There are two types of spray coating: manual and automatic, which require different fixtures.
After spray coating, the workpieces go through the assembly process. Before assembly, the protective stickers used during spray coating are removed, and it is ensured that no paint or powder is scattered into the threaded holes. Throughout the process, gloves are worn to prevent dust from adhering to the workpieces, and in some cases, an air gun is used to clean the workpieces. After assembly, the workpieces are ready for packaging. They are inspected and then placed in specialized packaging bags for protection. If there is no specialized packaging, bubble wrap or other materials are used. Before packaging, the bubble wrap is cut to the appropriate size to avoid the need for cutting while packaging, which would slow down the process. For large-scale production, custom-made packaging boxes, bubble bags, cushioning pads, trays, wooden boxes, etc., are used. After packaging, the workpieces are placed in cardboard boxes, and corresponding finished or semi-finished product labels are attached to the boxes.
Quality of Sheet Metal Parts
In addition to strict requirements during the production process, the quality of sheet metal parts needs to be independently inspected. Firstly, dimensional checks are conducted according to the drawings, and secondly, the appearance quality is strictly controlled. Any parts that do not meet the dimensional requirements are either reworked or scrapped. The appearance should be free from scratches or marks, and inspections are carried out for color difference, corrosion resistance, and adhesion after spray coating. This helps identify errors in the unfolding diagram, bad habits during the production process, and process errors such as programming errors in numerical punching or mold errors.
1. Scope of Application
1.1 These guidelines apply to the shearing of materials with straight edges made of various black metals and similar materials.
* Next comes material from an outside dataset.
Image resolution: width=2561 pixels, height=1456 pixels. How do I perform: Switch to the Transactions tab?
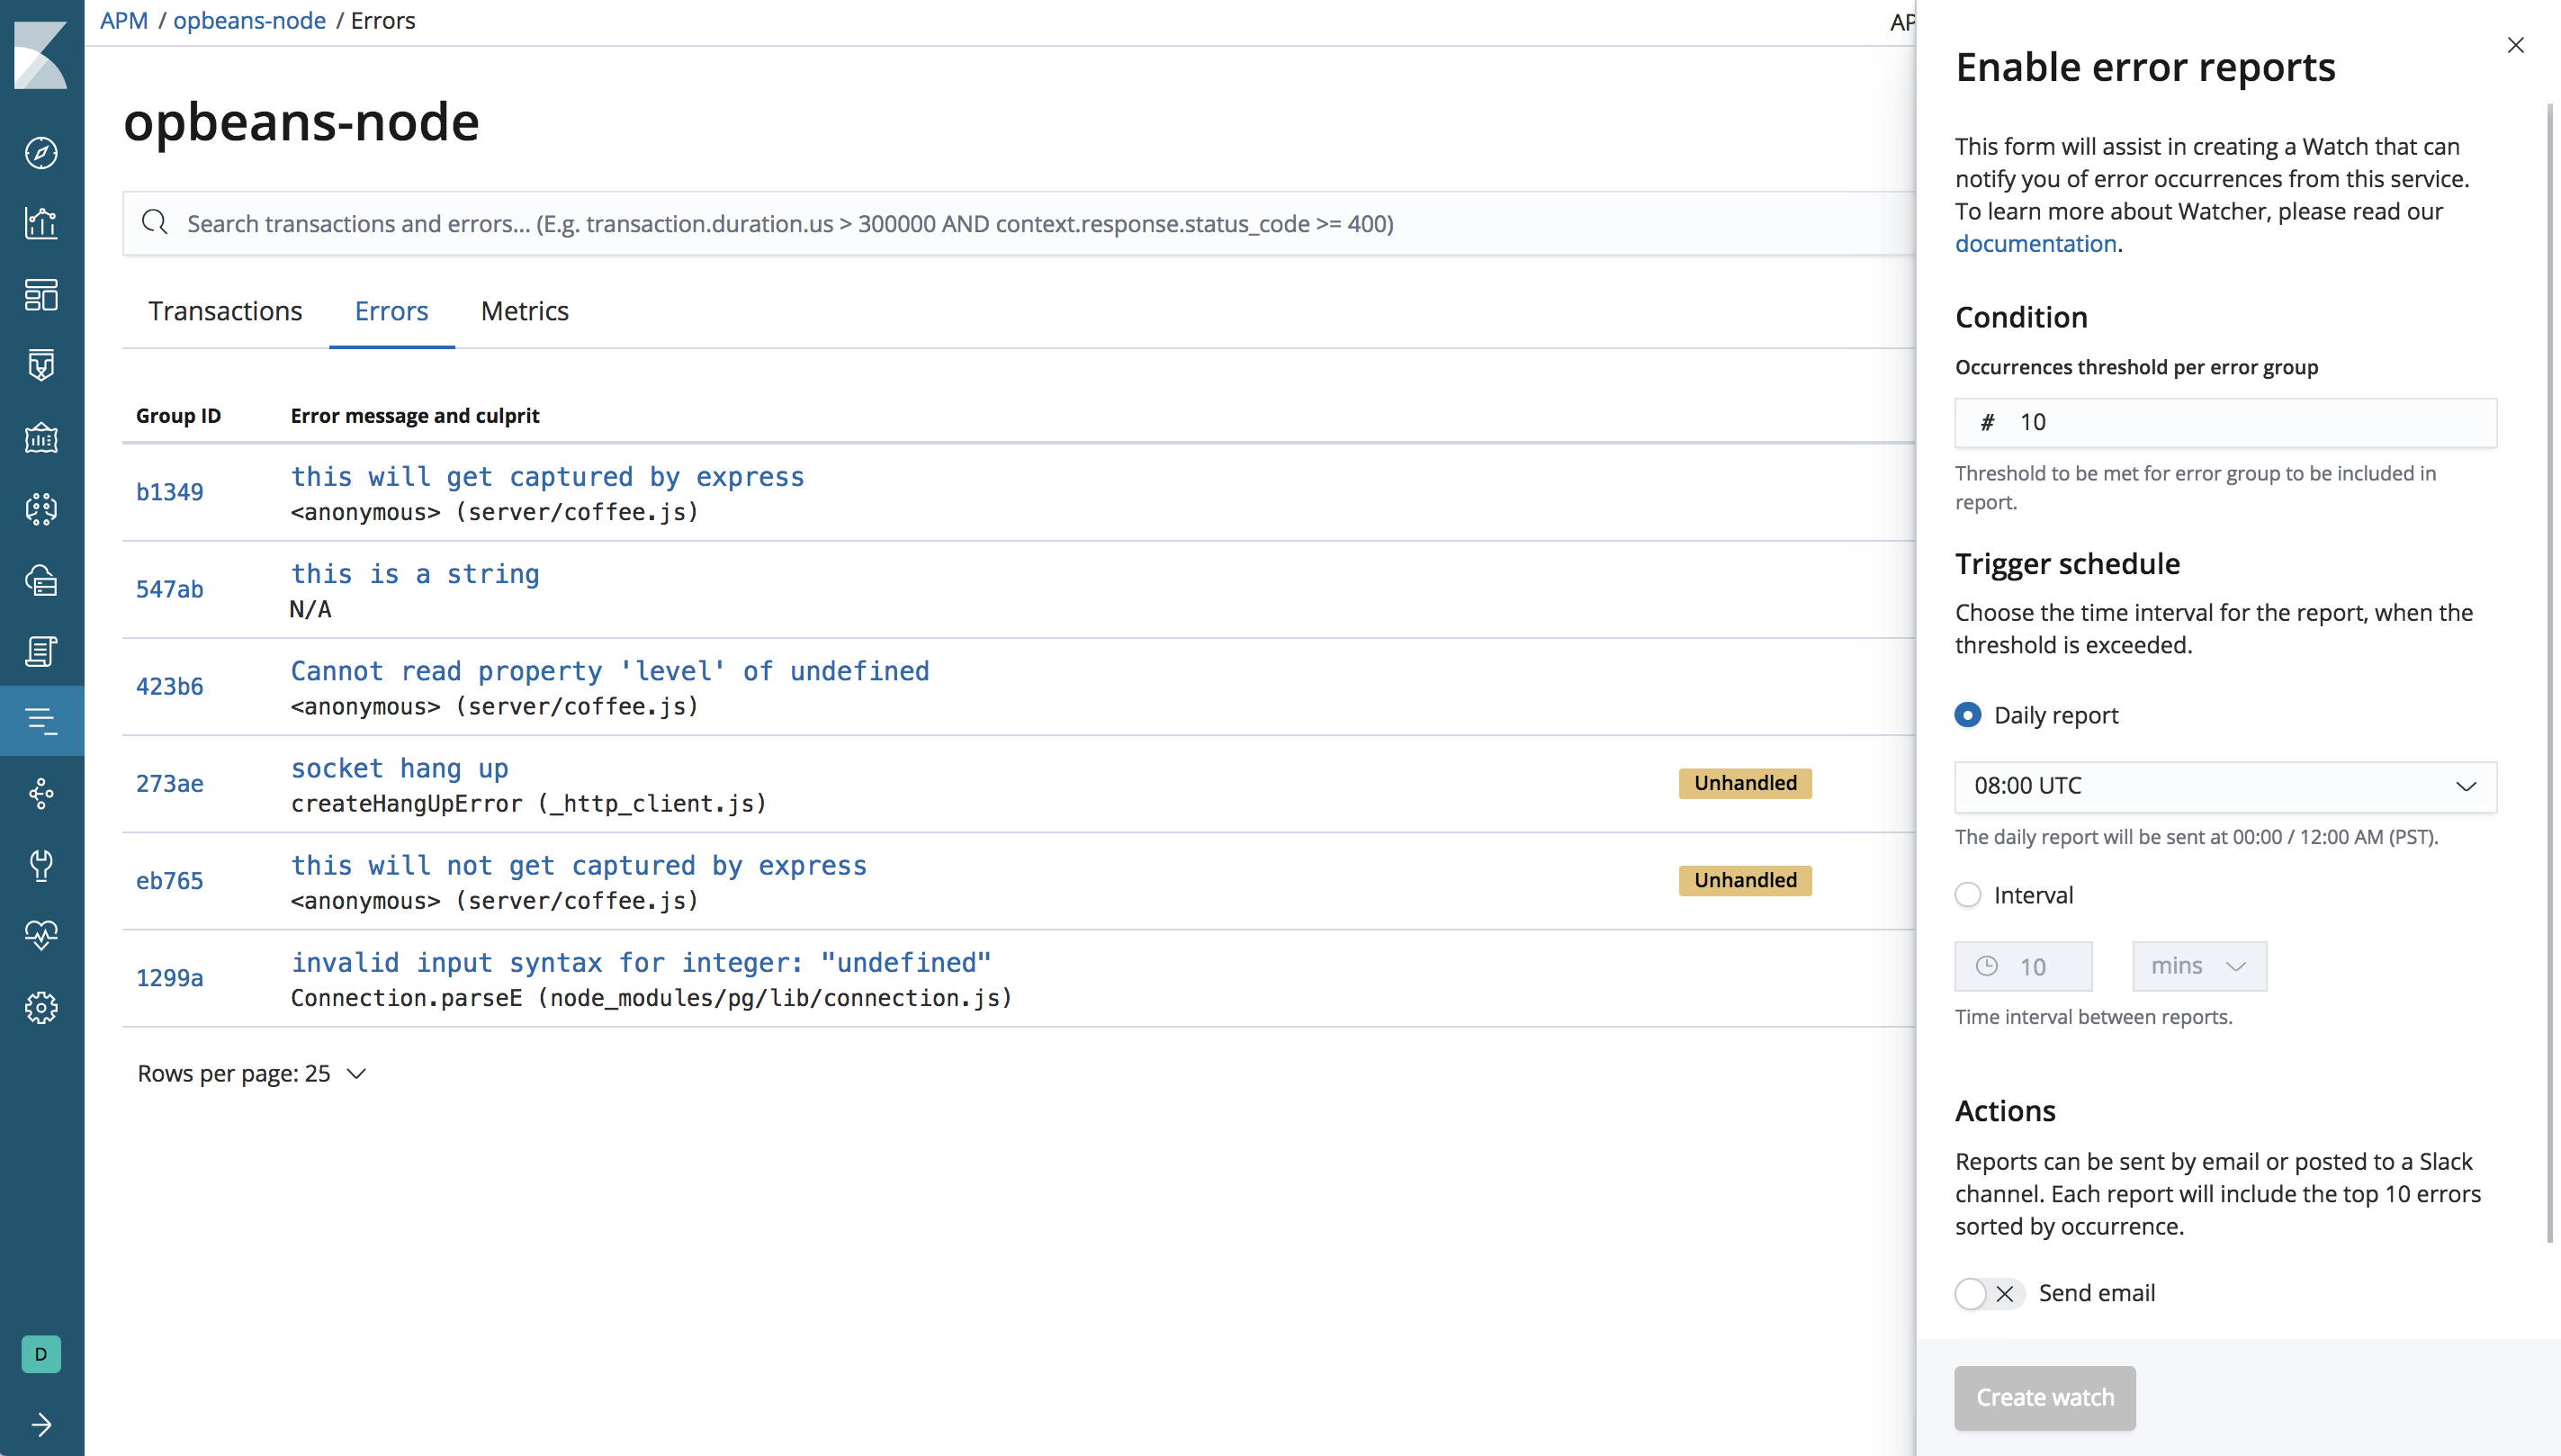[225, 311]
1.2 The materials to be sheared have a basic thickness of 0.5 to 6 millimeters and a maximum width of 2500 millimeters.
2. Materials
2.1 The materials should meet the technical requirements.
2.2 The materials used are cold-rolled steel sheets, and severe abrasions, scratches, impurities, or rust spots on the surface are not allowed.
3. Equipment, Process Equipment, and Tools
3.1 Shears, clamps, oil cans, screwdrivers, hammers.
3.2 Vernier calipers, outside micrometers, steel rulers, steel tape measures, squares, scribes.
4. Process Preparation
4.1 Familiarize yourself with the drawings and relevant process requirements, and fully understand the geometric shape and dimensional requirements of the processed parts.
4.2 Obtain materials according to the specifications required by the drawings and check if the materials meet the process requirements.
4.3 To reduce consumption and improve material utilization, calculate the nesting method reasonably.
4.4 Neatly stack qualified materials next to the machine tool.
4.5 Lubricate the oil holes of the shearing machine.
4.6 Check the sharpness and secure fastening of the shearing machine blades, and adjust the blade clearance according to the thickness of the sheet metal.